======== EXERCISE MATERIAL ========
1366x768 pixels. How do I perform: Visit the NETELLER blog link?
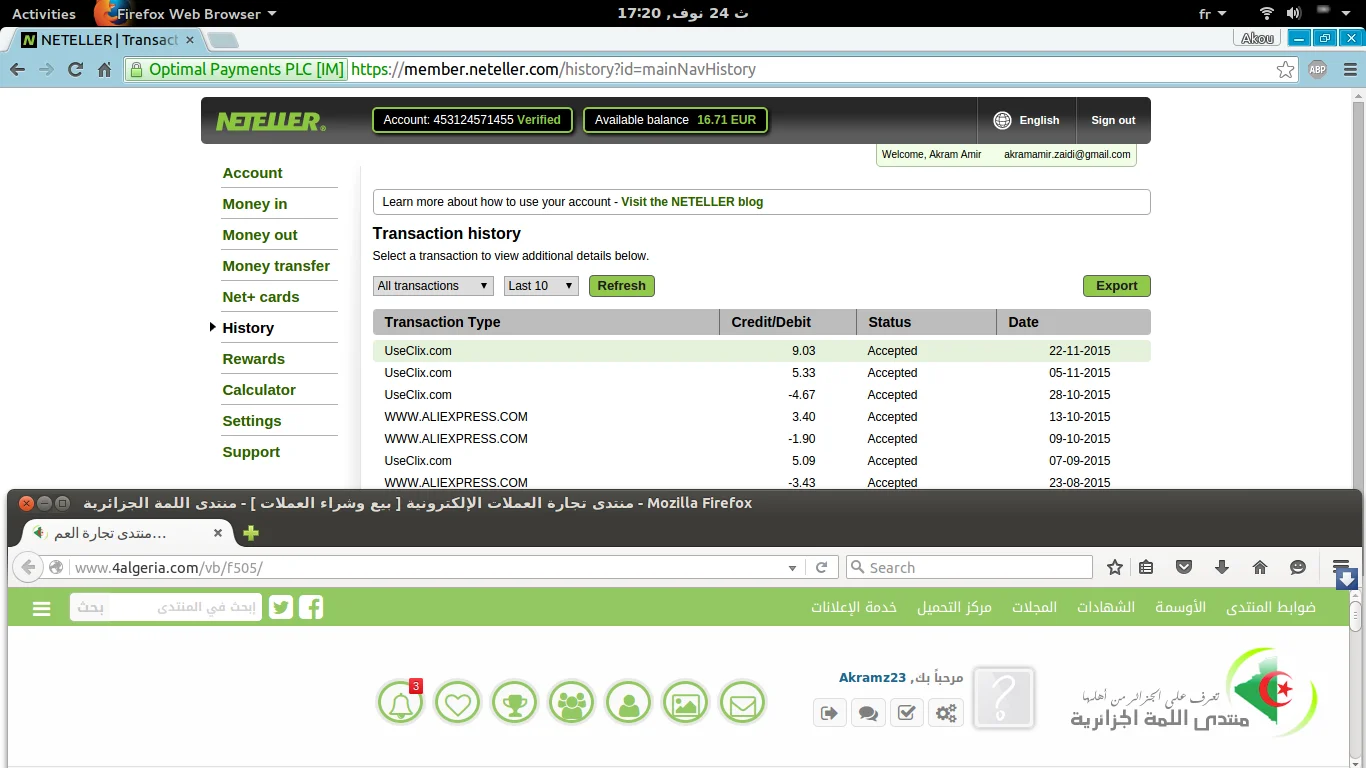692,202
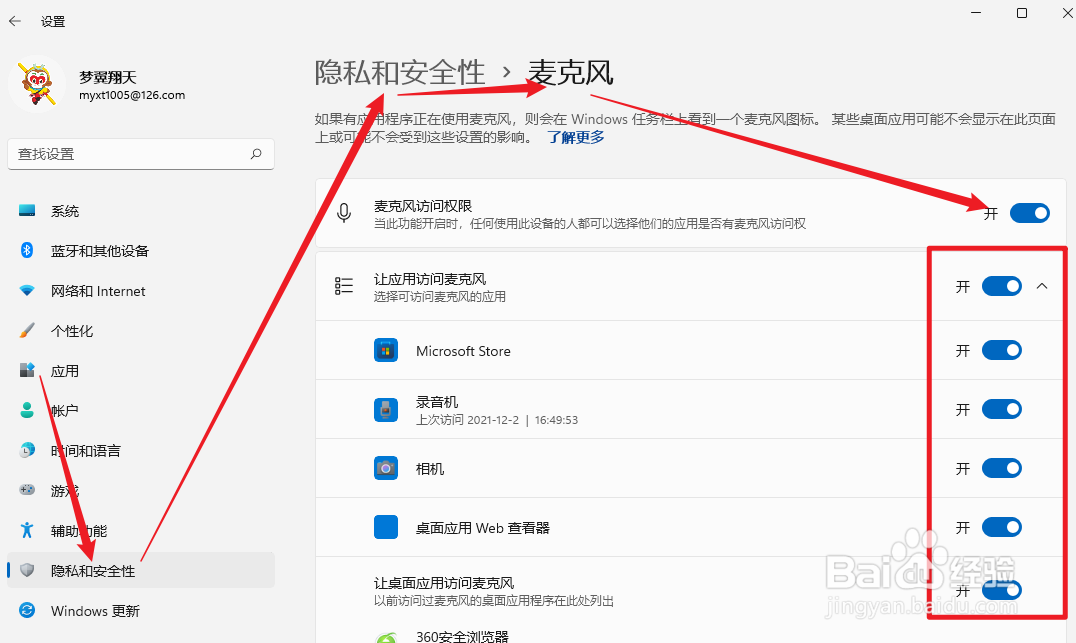Collapse the 让应用访问麦克风 list
Image resolution: width=1076 pixels, height=643 pixels.
tap(1041, 286)
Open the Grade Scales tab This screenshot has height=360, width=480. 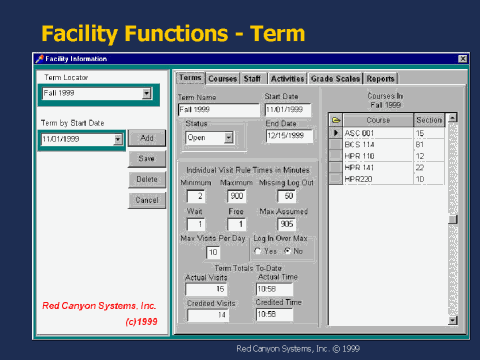[x=335, y=79]
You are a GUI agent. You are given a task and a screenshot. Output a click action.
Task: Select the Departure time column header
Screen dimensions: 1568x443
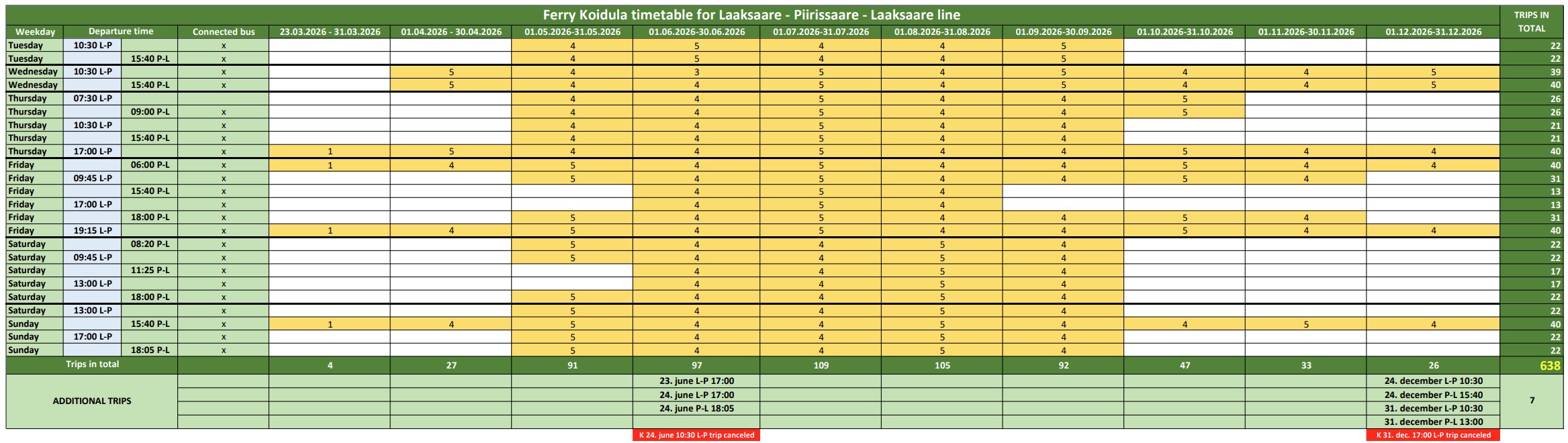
========
▸ REQUIRED ACTION
Which lines run from the one that holds "You are a GUI" to the final line of the records above? Return them exactly, and skip the pictures.

▸ EXPECTED OUTPUT
You are a GUI agent. You are given a task and a screenshot. Output a click action.
Task: Select the Departure time column header
Screen dimensions: 1568x443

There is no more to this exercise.